● **INPUT DATA**:
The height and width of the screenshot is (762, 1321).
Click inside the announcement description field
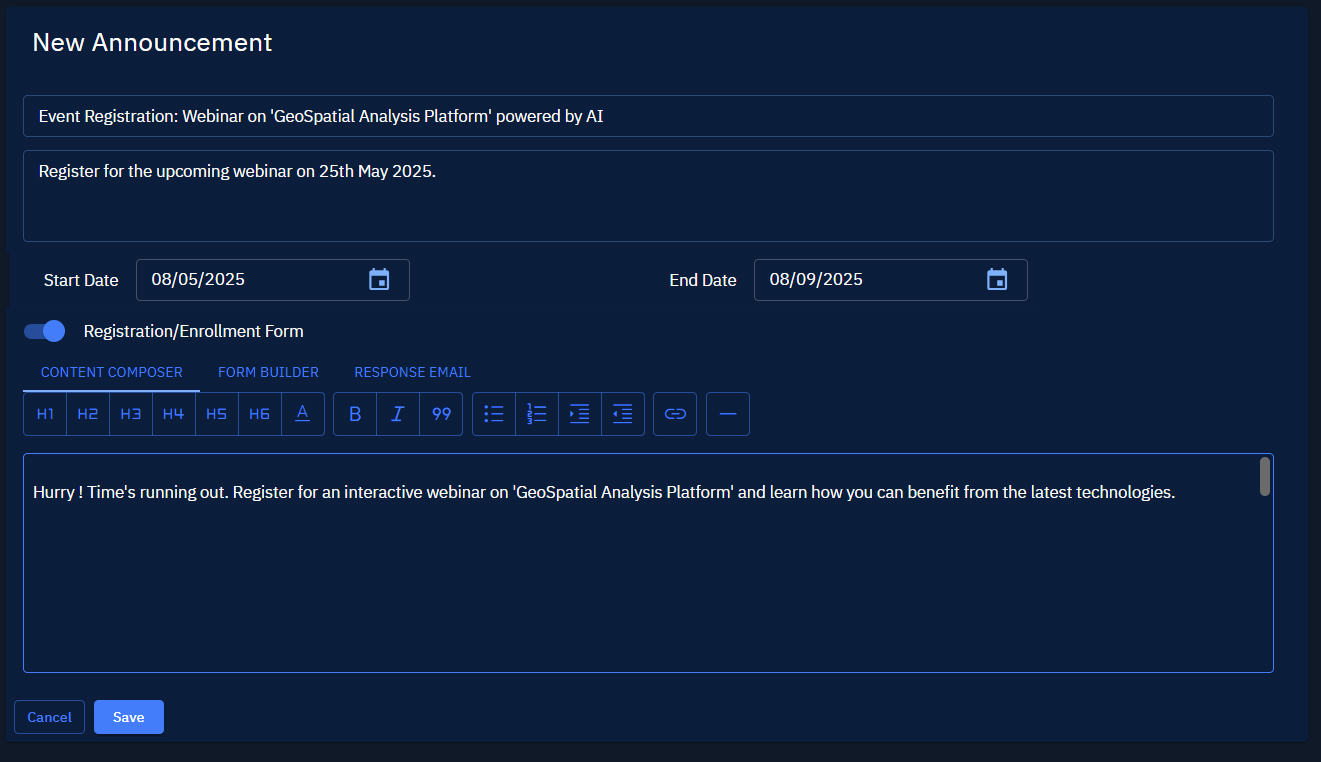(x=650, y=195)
...
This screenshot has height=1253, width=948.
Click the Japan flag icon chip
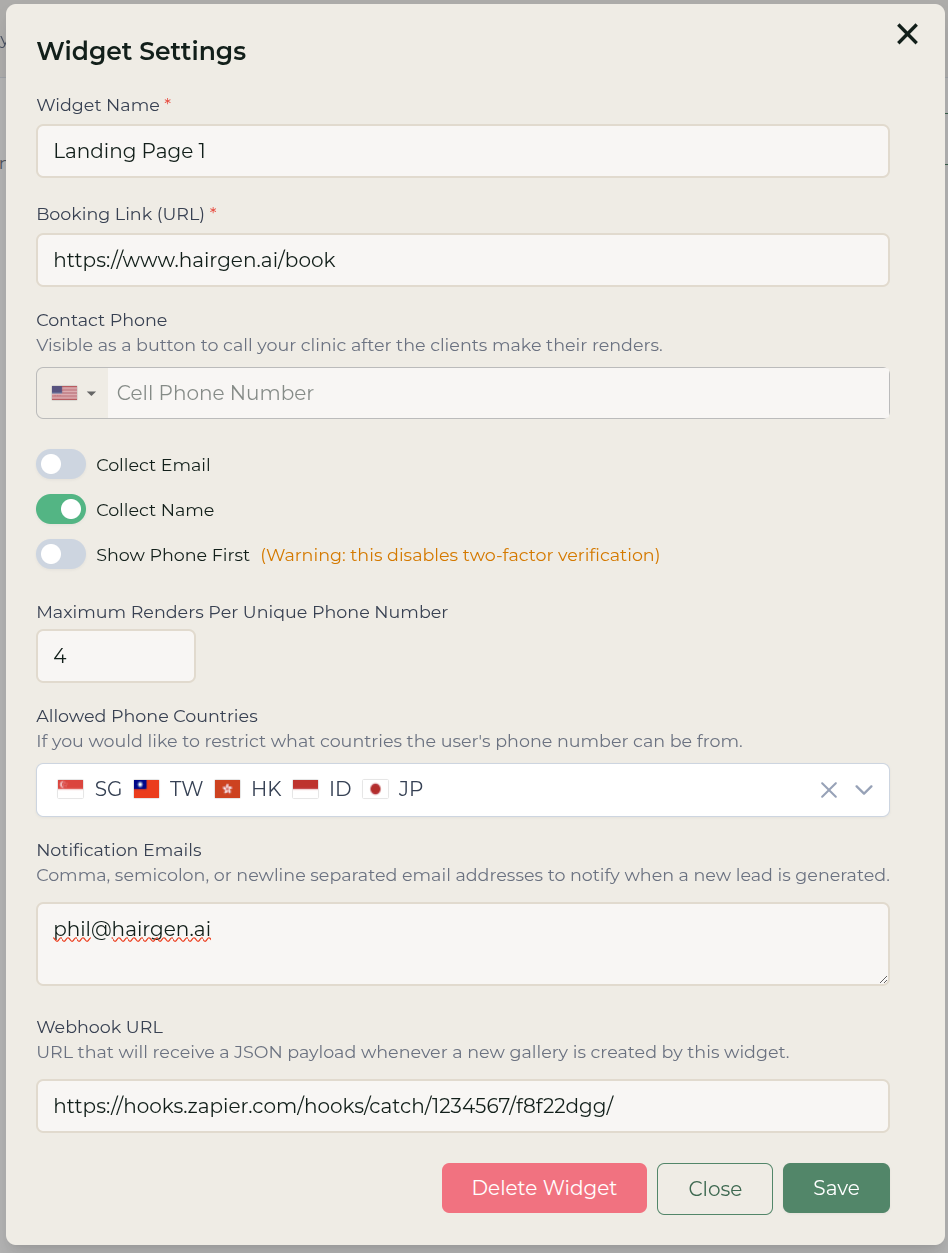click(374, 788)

● **WORK INSTRUCTIONS**: From the data above, determine how many lines hold "height", and write only the number.

● **OUTPUT**: 2